*** RECORDS FOR PROCESSING ***
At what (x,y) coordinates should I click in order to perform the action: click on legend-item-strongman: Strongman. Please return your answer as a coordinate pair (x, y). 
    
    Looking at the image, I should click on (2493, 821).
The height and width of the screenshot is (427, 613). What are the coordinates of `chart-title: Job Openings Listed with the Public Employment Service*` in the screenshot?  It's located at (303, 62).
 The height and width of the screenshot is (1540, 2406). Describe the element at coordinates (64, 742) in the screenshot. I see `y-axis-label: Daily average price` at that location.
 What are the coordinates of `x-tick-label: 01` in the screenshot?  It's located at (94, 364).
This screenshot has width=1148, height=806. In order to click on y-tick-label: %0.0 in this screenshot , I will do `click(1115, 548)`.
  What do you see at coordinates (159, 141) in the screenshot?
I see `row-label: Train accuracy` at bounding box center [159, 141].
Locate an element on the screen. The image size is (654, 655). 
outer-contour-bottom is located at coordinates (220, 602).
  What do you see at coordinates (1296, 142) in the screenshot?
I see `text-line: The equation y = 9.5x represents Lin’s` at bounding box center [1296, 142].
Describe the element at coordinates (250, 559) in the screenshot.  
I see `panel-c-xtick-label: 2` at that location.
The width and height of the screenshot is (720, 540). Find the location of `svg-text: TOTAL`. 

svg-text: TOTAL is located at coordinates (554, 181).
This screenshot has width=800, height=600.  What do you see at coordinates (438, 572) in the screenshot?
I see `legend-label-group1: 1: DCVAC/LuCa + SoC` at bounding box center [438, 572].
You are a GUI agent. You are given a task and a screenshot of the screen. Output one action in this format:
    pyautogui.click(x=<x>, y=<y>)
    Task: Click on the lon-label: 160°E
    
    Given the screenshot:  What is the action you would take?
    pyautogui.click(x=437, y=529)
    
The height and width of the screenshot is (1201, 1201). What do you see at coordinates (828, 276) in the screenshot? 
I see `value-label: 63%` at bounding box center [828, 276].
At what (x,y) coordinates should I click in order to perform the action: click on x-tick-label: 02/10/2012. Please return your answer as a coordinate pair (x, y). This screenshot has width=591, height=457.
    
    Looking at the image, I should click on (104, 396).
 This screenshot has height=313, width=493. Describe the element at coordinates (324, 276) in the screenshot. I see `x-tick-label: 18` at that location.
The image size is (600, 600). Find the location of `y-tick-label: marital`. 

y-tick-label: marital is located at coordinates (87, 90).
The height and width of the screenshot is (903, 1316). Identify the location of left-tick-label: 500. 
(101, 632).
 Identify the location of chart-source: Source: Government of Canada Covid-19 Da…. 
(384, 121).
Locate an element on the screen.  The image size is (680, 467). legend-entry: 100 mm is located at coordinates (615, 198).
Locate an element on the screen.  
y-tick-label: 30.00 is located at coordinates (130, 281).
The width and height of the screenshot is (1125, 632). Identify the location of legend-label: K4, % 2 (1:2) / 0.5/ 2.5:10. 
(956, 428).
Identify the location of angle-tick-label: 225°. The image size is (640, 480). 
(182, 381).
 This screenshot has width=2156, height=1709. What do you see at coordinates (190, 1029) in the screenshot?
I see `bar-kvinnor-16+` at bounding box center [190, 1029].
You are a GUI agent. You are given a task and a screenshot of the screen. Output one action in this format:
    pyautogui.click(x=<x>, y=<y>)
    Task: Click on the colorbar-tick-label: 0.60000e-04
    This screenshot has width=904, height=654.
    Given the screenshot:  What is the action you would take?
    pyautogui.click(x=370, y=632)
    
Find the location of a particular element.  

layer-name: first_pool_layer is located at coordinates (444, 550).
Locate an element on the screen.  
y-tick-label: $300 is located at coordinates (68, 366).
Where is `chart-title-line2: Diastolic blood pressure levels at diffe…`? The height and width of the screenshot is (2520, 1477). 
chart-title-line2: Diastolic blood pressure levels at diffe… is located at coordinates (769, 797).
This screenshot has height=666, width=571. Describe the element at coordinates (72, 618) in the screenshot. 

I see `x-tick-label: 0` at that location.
*** End of RECORDS FOR PROCESSING ***
§ **TASK DETAILS**
Pull out every line of the data above that contains the word "image". Matching is case-sensitive.

§ **RESULT OF THE TASK**
    Looking at the image, I should click on (2493, 821).
Locate an element on the screen. The image size is (654, 655). 
    Looking at the image, I should click on (104, 396).
The image size is (600, 600). Find the location of `y-tick-label: marital`. 
Locate an element on the screen.  The image size is (680, 467). legend-entry: 100 mm is located at coordinates (615, 198).
Identify the location of angle-tick-label: 225°. The image size is (640, 480). 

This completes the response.